[Instructions to follow]
Translate this sentence from the Swift mailing-list message below into Spanish: "It's a limitation of the current implementation."

[Document text]
####

> On Dec 5, 2016, at 10:50 AM, Charles Srstka <[email protected]> wrote:
> 
>> On Dec 5, 2016, at 11:39 AM, Joe Groff <[email protected] 
>> <mailto:[email protected]>> wrote:
>> 
>>> On Dec 4, 2016, at 6:46 PM, Charles Srstka via swift-evolution 
>>> <[email protected] <mailto:[email protected]>> wrote:
>>> 
>>> The following currently does not work:
>>> 
>>> protocol P: class {}
>>> class C: P {}
>>> 
>>> func foo<T>(t: T) where T: AnyObject {
>>>     print("foo")
>>> }
>>> 
>>> let p: P = C()
>>> 
>>> foo(t: p) // error: cannot invoke 'foo' with an argument list of type '(t: 
>>> P)'
>>> 
>>> It seems to me that this ought to have been allowed, since P is declared as 
>>> being a reference type and thus should have been able to satisfy the 
>>> function’s requirements.
>>> 
>>> Is this worthy of writing a language proposal, or would this be considered 
>>> a bug that should be sent through the radar system instead?
>> 
>> It's a limitation of the current implementation. `AnyObject` is taken as 
>> meaning that a conforming type has a representation that consists of a 
>> single refcounted pointer. Protocol existentials do not have a 
>> single-refcounted representation since the witness table for the 
>> conformances must also be carried around, therefore the protocol type does 
>> not conform to AnyObject's representation requirement.

####

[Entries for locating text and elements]
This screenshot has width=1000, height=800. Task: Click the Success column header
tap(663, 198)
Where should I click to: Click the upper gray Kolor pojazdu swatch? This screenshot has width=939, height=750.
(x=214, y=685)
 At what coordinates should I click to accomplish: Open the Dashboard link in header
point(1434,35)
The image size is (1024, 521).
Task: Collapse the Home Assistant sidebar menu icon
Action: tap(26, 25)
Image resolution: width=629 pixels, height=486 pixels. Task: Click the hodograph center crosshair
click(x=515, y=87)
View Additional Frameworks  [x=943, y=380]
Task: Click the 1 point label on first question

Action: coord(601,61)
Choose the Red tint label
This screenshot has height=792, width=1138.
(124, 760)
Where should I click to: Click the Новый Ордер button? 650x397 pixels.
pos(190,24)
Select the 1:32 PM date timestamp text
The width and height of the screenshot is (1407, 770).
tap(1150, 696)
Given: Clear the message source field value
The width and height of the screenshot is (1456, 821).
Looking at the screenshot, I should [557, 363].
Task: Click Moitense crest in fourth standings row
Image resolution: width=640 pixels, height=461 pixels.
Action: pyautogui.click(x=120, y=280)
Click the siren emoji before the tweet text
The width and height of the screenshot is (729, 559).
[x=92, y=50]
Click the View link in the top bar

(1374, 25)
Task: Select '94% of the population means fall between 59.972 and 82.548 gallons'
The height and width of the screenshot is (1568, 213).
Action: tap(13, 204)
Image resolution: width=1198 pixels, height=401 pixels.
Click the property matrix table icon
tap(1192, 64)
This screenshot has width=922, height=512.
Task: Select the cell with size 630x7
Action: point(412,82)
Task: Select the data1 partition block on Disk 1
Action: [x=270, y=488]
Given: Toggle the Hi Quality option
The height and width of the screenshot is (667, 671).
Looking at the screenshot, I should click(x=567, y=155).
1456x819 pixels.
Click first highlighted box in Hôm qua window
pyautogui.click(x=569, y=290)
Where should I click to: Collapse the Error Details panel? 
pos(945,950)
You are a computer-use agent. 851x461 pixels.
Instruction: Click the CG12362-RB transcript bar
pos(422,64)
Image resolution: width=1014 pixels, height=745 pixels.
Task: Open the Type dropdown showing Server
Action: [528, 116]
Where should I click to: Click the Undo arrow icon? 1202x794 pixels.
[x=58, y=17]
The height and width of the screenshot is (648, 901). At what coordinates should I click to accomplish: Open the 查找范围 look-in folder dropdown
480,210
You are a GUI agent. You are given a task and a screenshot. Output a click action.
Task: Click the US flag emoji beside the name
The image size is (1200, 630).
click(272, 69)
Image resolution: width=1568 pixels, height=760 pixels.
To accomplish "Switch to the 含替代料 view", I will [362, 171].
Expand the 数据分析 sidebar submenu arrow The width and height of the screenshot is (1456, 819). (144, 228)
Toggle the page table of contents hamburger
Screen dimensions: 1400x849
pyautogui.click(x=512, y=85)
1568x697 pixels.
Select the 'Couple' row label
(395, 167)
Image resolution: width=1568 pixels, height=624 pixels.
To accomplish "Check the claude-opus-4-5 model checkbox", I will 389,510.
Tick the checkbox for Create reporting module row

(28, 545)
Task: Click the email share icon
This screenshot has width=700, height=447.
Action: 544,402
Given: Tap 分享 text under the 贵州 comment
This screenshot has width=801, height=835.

####

[Solution to this task]
Es una limitación de la implementación actual.